WRITTEN TASK: Copy the data verbatim from the line containing "Open the 收益" to the line containing "Go to the next directors", both lines included, and nothing else.
■ ■ ■ ■ ■
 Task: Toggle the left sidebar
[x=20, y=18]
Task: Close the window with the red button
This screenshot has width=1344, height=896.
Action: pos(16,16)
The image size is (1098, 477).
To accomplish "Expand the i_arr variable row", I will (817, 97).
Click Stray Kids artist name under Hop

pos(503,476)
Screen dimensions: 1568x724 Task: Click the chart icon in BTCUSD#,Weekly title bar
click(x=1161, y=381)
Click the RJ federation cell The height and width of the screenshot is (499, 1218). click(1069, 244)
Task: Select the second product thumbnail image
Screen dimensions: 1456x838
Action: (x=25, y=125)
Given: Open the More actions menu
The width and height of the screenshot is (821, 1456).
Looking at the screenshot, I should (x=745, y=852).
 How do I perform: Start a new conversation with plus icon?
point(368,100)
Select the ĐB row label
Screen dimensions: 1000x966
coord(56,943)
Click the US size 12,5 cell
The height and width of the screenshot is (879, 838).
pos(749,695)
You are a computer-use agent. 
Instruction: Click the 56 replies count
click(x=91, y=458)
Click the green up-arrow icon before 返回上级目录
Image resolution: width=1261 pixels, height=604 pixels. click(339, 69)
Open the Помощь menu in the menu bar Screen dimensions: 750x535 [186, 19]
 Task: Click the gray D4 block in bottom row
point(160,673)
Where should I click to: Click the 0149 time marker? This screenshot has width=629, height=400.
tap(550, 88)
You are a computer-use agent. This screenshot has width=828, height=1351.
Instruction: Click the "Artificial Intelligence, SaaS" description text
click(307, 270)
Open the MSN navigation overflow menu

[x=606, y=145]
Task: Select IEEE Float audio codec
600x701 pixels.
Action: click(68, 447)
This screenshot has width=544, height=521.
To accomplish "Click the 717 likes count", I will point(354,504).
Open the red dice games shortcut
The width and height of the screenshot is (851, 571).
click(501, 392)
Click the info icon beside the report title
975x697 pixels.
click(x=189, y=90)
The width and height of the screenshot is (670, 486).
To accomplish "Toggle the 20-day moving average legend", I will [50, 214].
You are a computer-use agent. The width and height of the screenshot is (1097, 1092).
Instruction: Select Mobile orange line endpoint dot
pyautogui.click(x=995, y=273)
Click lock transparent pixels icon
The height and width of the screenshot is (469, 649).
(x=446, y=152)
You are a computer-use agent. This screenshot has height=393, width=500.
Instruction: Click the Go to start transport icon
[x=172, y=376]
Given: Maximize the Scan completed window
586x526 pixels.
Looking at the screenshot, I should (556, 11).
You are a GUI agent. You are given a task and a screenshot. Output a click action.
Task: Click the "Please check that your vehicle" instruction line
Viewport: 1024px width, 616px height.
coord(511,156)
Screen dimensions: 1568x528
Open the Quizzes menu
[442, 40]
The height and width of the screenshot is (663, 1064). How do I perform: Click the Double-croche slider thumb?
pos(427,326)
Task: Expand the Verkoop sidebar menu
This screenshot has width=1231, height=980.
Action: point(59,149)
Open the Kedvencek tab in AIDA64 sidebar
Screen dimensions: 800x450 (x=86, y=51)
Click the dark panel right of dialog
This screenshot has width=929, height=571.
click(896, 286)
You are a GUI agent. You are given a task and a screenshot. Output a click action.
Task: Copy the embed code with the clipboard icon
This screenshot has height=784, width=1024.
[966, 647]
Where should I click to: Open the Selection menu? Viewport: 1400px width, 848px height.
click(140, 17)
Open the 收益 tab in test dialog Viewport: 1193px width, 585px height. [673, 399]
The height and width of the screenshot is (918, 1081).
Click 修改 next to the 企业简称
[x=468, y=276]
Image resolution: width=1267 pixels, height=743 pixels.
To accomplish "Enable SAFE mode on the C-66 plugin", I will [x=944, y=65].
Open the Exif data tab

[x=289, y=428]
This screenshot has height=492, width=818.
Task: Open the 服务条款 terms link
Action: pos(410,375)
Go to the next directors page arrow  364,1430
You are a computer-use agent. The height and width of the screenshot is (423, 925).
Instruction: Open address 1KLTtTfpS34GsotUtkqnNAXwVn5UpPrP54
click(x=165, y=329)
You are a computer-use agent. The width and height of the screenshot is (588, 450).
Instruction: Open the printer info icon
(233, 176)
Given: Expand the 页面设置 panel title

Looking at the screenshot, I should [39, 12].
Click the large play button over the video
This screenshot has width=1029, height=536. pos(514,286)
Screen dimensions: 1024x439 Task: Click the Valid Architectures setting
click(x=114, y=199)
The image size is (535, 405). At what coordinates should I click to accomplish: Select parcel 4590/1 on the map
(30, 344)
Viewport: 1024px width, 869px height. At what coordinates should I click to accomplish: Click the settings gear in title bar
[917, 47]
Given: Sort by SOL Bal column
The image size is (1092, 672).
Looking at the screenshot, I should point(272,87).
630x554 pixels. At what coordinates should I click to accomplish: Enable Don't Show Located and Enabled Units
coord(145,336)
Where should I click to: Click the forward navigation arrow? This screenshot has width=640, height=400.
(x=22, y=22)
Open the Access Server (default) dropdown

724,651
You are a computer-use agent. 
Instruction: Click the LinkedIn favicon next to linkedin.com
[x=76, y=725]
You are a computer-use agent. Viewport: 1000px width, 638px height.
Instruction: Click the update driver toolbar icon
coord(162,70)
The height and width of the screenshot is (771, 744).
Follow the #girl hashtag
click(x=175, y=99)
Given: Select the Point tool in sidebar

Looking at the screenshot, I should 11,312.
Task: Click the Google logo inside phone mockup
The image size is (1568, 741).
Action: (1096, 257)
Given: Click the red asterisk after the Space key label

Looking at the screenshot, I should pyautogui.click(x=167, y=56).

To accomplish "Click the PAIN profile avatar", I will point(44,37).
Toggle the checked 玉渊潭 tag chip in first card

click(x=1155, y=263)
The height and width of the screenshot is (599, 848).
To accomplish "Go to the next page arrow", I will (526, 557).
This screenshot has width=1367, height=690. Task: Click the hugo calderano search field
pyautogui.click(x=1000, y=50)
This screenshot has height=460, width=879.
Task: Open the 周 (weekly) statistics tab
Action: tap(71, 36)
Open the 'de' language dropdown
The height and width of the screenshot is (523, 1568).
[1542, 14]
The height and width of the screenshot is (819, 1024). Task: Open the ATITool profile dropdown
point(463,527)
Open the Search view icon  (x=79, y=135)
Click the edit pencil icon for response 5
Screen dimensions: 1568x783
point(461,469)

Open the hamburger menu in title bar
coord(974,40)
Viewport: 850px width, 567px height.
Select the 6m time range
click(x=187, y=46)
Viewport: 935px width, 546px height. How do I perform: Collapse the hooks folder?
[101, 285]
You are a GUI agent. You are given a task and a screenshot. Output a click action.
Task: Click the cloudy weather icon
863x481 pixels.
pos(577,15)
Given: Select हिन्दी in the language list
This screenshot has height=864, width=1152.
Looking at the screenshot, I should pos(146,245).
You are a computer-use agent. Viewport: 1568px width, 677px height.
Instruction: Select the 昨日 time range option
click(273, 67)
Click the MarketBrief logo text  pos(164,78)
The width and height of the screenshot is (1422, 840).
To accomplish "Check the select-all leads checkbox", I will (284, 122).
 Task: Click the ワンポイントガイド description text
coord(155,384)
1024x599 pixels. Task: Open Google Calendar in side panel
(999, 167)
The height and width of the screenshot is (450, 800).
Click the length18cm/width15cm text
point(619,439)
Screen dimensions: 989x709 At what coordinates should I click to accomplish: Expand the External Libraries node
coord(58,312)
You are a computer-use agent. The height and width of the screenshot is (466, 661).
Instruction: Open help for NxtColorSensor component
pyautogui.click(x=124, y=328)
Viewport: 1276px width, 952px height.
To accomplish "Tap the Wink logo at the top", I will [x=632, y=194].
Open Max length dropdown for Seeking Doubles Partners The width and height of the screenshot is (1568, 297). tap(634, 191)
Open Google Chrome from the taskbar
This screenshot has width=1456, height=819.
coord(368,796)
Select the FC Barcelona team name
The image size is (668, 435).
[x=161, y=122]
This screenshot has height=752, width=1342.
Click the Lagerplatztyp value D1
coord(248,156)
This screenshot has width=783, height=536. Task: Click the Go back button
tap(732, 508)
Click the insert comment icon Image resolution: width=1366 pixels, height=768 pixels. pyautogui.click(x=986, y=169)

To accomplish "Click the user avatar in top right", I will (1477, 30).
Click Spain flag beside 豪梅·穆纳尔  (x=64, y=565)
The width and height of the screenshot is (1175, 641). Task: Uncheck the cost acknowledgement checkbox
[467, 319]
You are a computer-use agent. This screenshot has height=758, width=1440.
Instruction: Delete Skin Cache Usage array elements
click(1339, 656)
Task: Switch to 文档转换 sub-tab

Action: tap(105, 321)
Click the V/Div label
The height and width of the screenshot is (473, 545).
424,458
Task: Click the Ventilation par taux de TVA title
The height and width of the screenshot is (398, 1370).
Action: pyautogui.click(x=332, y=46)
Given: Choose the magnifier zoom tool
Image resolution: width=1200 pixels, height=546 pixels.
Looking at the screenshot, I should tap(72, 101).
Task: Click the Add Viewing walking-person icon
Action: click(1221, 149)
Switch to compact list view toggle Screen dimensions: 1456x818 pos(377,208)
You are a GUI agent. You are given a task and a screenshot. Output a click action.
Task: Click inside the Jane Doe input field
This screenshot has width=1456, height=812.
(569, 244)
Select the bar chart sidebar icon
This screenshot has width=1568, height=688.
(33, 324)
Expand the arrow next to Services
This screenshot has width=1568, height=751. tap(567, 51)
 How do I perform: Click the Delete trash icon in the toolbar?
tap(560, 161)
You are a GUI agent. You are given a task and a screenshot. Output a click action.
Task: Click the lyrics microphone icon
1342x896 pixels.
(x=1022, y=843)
■ ■ ■ ■ ■
TASK ANSWER:
Open the 收益 tab in test dialog Viewport: 1193px width, 585px height. [673, 399]
The height and width of the screenshot is (918, 1081).
Click 修改 next to the 企业简称
[x=468, y=276]
Image resolution: width=1267 pixels, height=743 pixels.
To accomplish "Enable SAFE mode on the C-66 plugin", I will [x=944, y=65].
Open the Exif data tab

[x=289, y=428]
This screenshot has height=492, width=818.
Task: Open the 服务条款 terms link
Action: pos(410,375)
Go to the next directors page arrow  364,1430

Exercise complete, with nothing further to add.